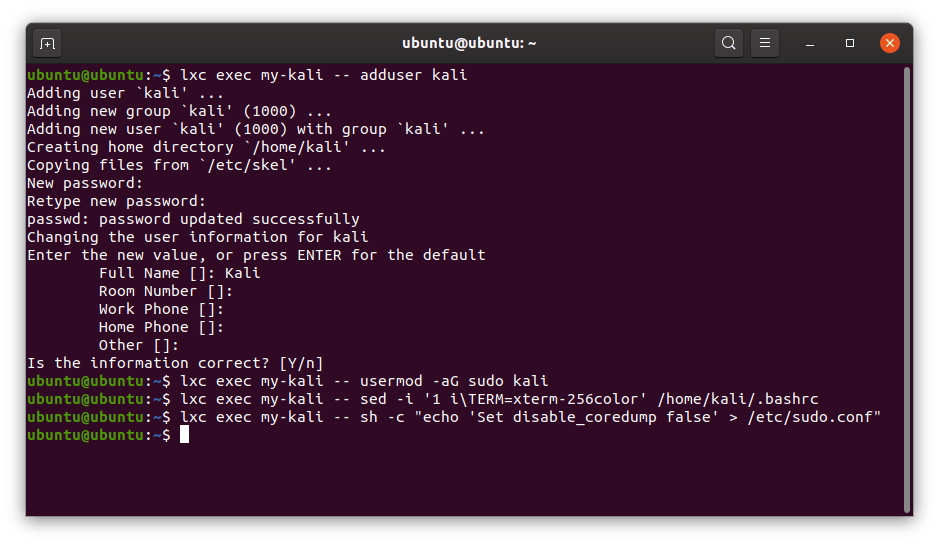Click the white cursor block at the prompt
The width and height of the screenshot is (939, 545).
(x=184, y=435)
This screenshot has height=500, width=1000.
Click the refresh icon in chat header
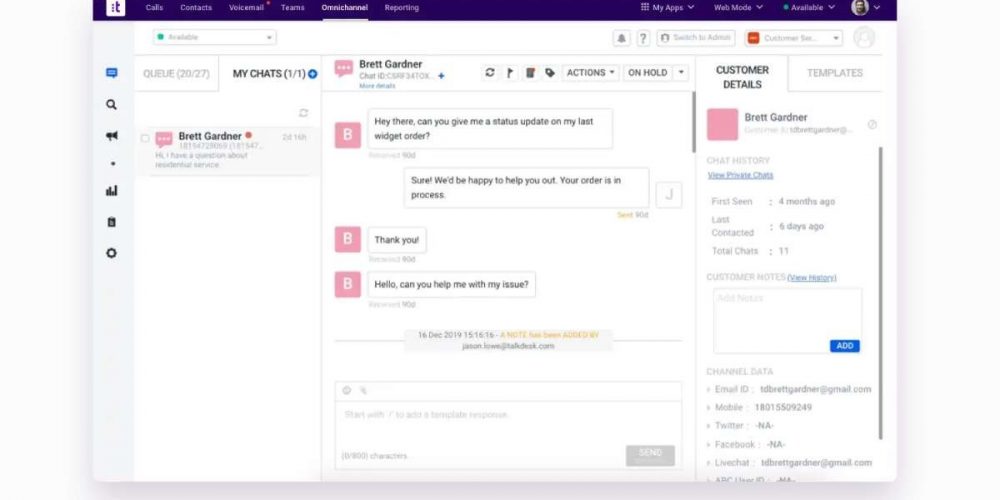point(489,73)
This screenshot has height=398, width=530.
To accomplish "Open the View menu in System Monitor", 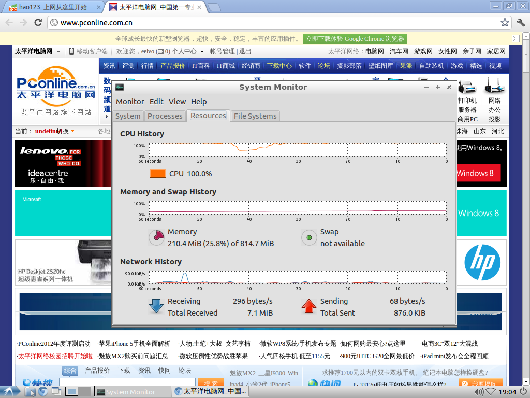I will 177,101.
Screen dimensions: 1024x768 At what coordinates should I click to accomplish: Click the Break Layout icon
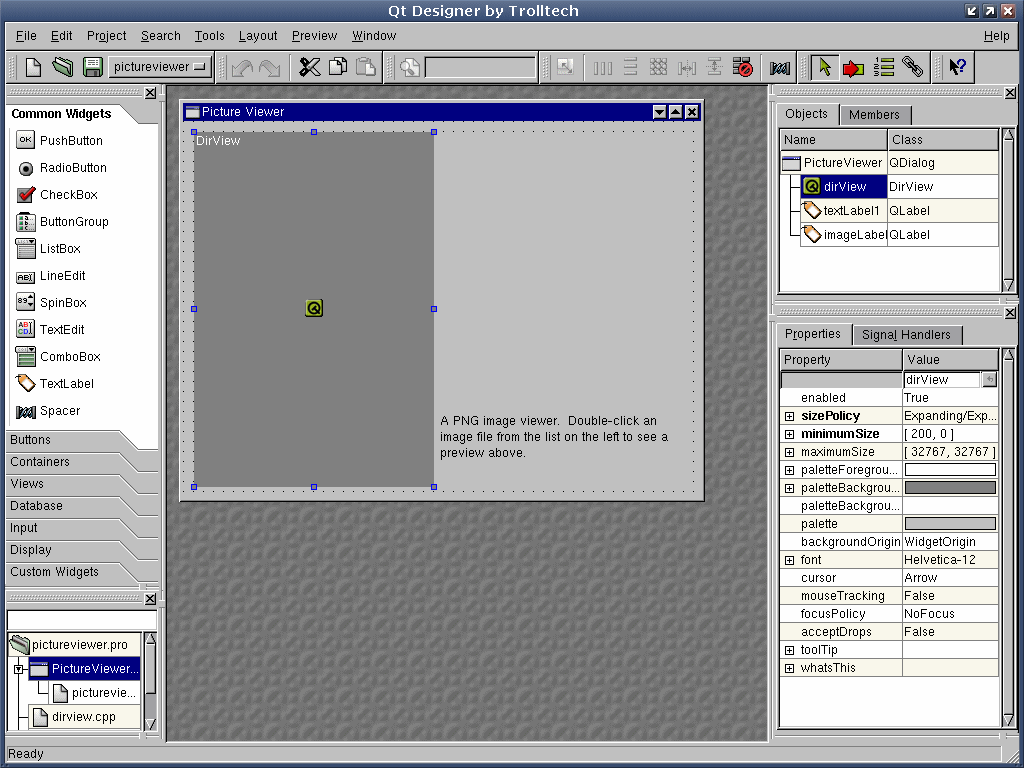[x=742, y=67]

Your task
Return every line holding the word "This" from the records.

Answer space
This screenshot has height=500, width=1000.
This screenshot has height=398, width=530.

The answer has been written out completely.